— BEGIN Page excerpt —

And this may sound odd, but I found myself struggling with time on the computer while my student teacher was in the room. It reminded me of my "deal" with the kids at the beginning of the year. Boy, was I breaking rule #5!  "Stay away from the computer," It made me feel like the laziest teacher around, and I could only imagine my student teacher's memories of me sitting on the computer for half the day. I'm not proud of that one. Not proud at all.  


Question #3
Do I Play Favorites?

After a recess conversation, I mentioned how I had noticed my student teacher seemed a little more attached to certain students. She didn't think anyone noticed. I did. But, it was a good conversation piece and it made me question myself. Do I play favorites? Are we able to really tell this about ourselves? Being the sort-of quirky, quiet child growing up, I have always thought of myself as promoter of the underdog and equality. I also have vivid memories of my sister, Veronica, growing up being brutally teased. Although she is absolutely gorgeous, talented, and hilarious there is NO DOUBT her isolation made a significant impact on who she is today. Her teasing went from early elementary all the way to high school. It actually makes me emotional as I write this. She still talks about specific events to this day. And, you can only guess that she struggled academically as well. It's little tidbits like this that made me think I don't play favorites. But who's to know?

— END Page excerpt —

Tasks for this exercise:
1 – How would you render this sentence from the teaching reflection in Spanish: "She still talks about specific events to this day."
2 – Could you resume the teaching reflection right after its final sentence and carry it on in the same voice?

— BEGIN Record set —

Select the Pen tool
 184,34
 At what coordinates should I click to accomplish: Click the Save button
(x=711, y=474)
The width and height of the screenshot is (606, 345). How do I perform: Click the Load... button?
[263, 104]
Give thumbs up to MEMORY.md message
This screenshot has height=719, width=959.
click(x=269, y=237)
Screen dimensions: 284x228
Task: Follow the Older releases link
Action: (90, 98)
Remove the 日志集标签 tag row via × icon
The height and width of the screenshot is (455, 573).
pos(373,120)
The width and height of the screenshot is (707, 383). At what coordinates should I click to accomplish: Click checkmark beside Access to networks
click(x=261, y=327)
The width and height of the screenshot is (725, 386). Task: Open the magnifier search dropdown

— END Record set —

Set of answers:
1 – Todavía habla de sucesos específicos hasta el día de hoy.

2 –
After my student teacher left, I asked students to anonymously write down whether they thought I played favorites or not. If so, who did they perceive as my favorites? The results were not exactly what I expected. While most (85% or so) said they didn't believe I had a favorite at all, I did find a trend for the other responses. Two students. Over and over again. They happen to be my "teacher kids". Maybe I am in denial, but I wonder if this is just a result of the stereotype that teachers will like the teacher kids more. I don't know. The truth is, Eli is my favorite, and he will always be my favorite. Regardless, my most memorable response was from one student who started a list of my favorites. At about the eleventh person, they stopped and wrote, "Well, everyone is pretty much your favorite." That's priceless. I just wish more thought that as well, but you know what they say- let's see how many cliches I can stick in one post- Perception is reality.

So with that all said, I had a resolving epiphany, and it also came from my student teacher. I was creating a going away book for her on www.mixbook.com. At the back of the book I created a personalized autograph page with my students' photos on each page. I made a list of my students. 19.  I went back again. Who was I missing??? "Let's see...oh, Jasmine. Nope,"  and the seconds passed, "I bet it's..." nope again. I resort to the grade book and run my fingers down the list. And there they are. The underdogs. The ones I somehow overlooked, and I am probably guilty of this offense on more than one occasion. It was at this moment that I realized, here should be my focus. Who do I forget about? Who do I overlook? These are the very students I need to get to know better. It might resolve perception in the process. It might make a difference for those "forgotten" students.

And you might consider trying this on your own. Who comes out first? Who comes out at the bottom of the list? Who did you forget? This is a pretty powerful tool, if you think about it. I am making it a goal to get to know those two students better. After all, I have seen first hand how much impact the social factor makes in an adult's life.

On a Happier Note

Here are some photos of the gift we gave to our student teacher. The cost. Are you ready?!?! 12.99 plus shipping and handling. 12.99! You can learn more about this on www.mixbook.com. I am thinking of a class created yearbook and class created magazine next. Parents can just log on and purchase a book if they'd like.

Here is what the front page looked like as I created it.

Here's a sample page inside. It showcased the content areas she worked on in our room.

Here is a sample of the autograph pages I was talking about (before we secretly passed it around).
It even allowed you to design the back.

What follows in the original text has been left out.